Performance

Getting real applications deployed requires having simple, well understood, predictable performance. We have done a fair amount of benchmarks to understand different scenarios, but not all the results are in repeatable, scripted up form with charts and graphs. This page is meant to hold a dump of basic results until we can put together a more complete guide to understanding and tuning performance of a cluster of machines.

Note that there are a number of tunable parameters: the cache size on a node, the number of nodes you read and write to on each operation, the amount of data on a server, etc.

Estimating network latency and data/cache ratios

Disk is far and away the slowest and lowest throughput operation. Disk seeks are 5-10ms and a lookup could involve multiple disk seeks. When the hot data is primarily in memory you are benchmarking the software, when it is primarily on disk you are benchmarking your disk system. When you are testing real software you want to release, it is important to understand the whole package, but when you are trying to isolate one variable it can be misleading.

The calculation we do when planning a feature is to take the estimated total data size, divide by the number of nodes and multiply by the replication factor. This is the amount of data per node. Then compare this to the cache size per node. This is the fraction of the total data that can be served from memory. This fraction can be compared to some estimate of the hotness of the data. For example if the requests are completely random, then a high proportion should be in memory. If instead the requests represent data about particular members, and only some fraction of members are logged in at once, and one member session indicates many requests, then you may survive with a much lower fraction.

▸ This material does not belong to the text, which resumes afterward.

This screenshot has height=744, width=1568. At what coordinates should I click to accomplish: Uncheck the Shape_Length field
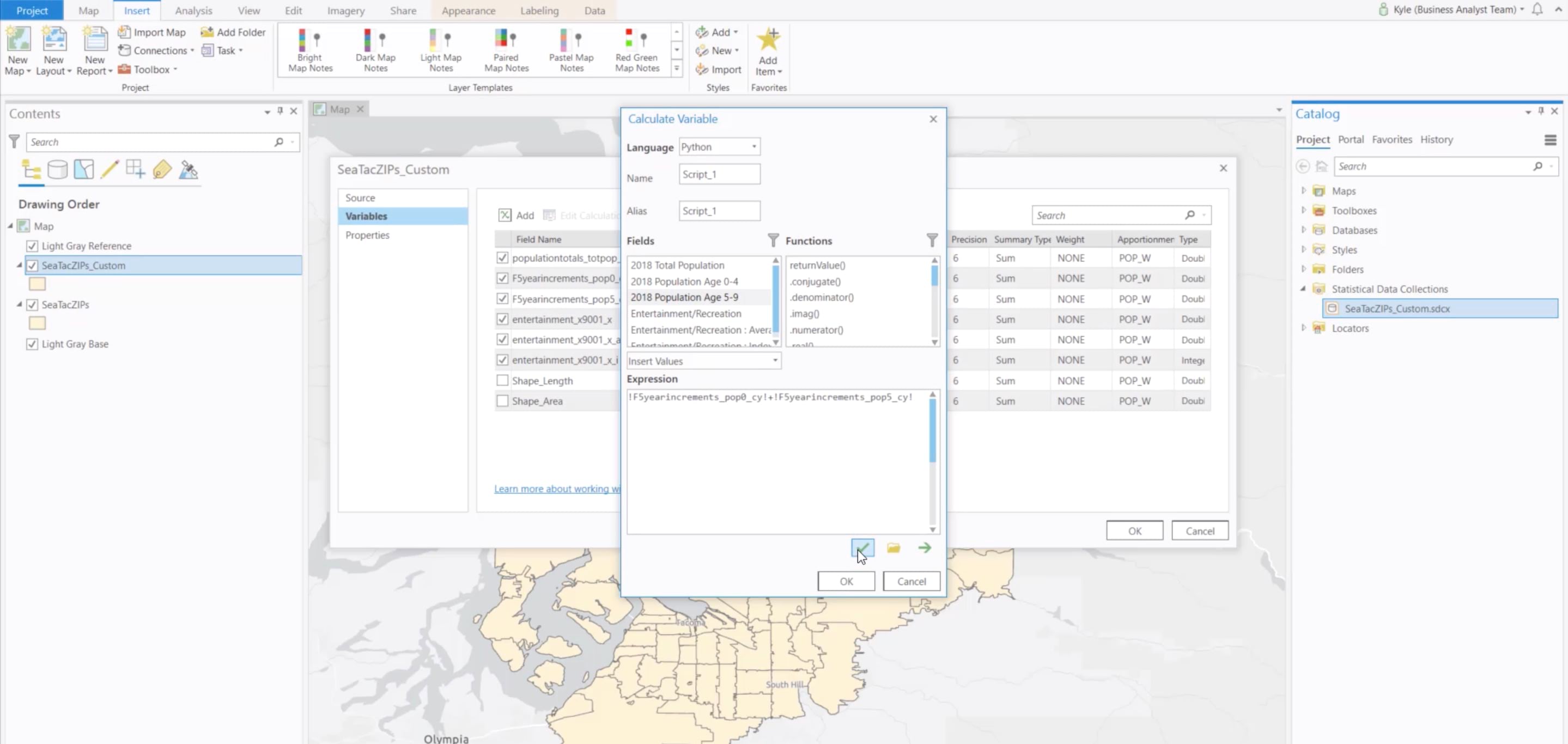coord(502,380)
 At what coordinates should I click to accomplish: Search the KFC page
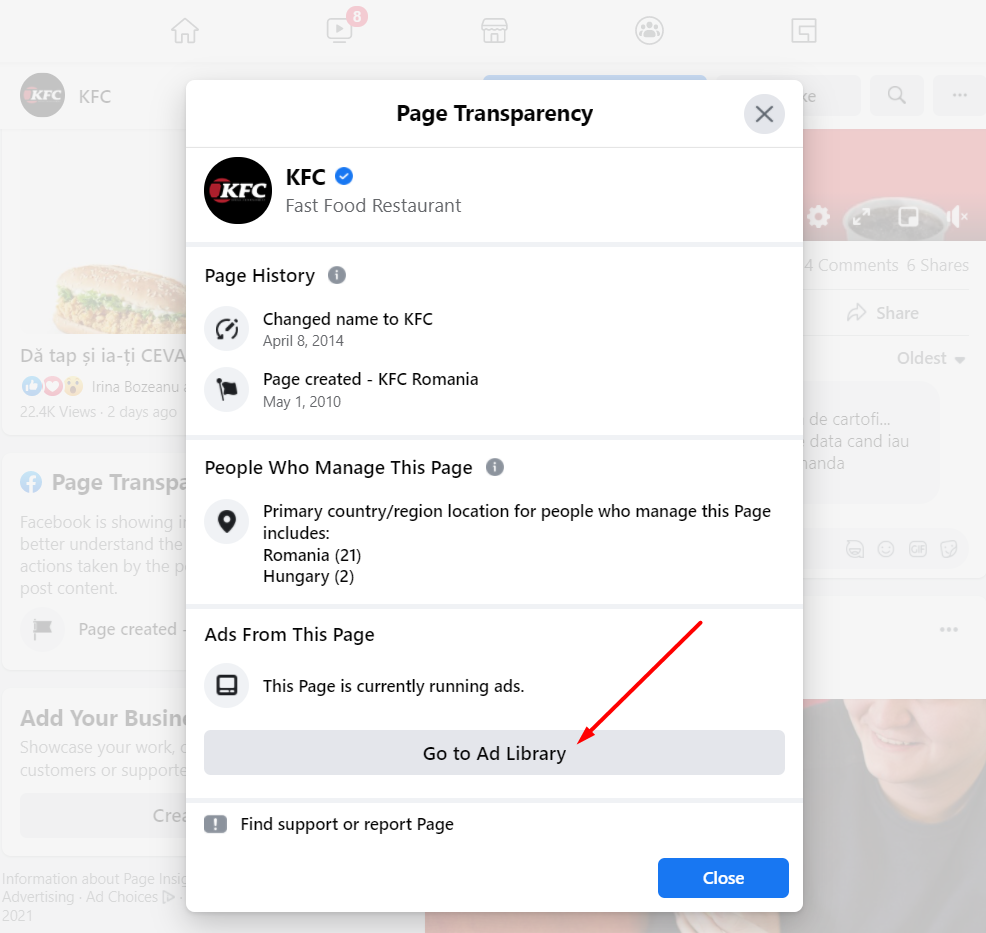(x=897, y=96)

Network is the second biggest bottleneck after disk. The maximum throughput one java client can get for roundtrips through a socket to a service that does absolutely nothing seems to be about 30-40k req/sec over localhost. Adding work on the client or server side or adding network latency can only decrease this.

Some results from LinkedIn

Here is the throughput we see from a single multithreaded client talking to a single server where the "hot" data set is in memory under artificially heavy load in our performance lab:

	Reads: 19,384 req/sec
	Writes: 16,559 req/sec

Note that this is to a single node cluster so the replication factor is 1. Obviously doubling the replication factor will halve the client req/sec since it is doing 2x the operations. So these numbers represent the maximum throughput from one client, by increasing the replication factor, decreasing the cache size, or increasing the data size on the node, we can make the performance arbitrarily slow. Note that in this test, the server is actually fairly lightly loaded since it has only one client so this does not measure the maximum throughput of a server, just the maximum throughput from a single client.

Your Millage May Vary

If the numbers you see in your own tests do not look like what you expect please chime in on the mailing list. We have tuned and tested certain configurations and would like to gather data on other configurations and may be able to help with settings.

We also have a performance tool, heavily inspired from YCSB, which can help potential users to run their own benchmarks and judge if Voldemort fits their requirements.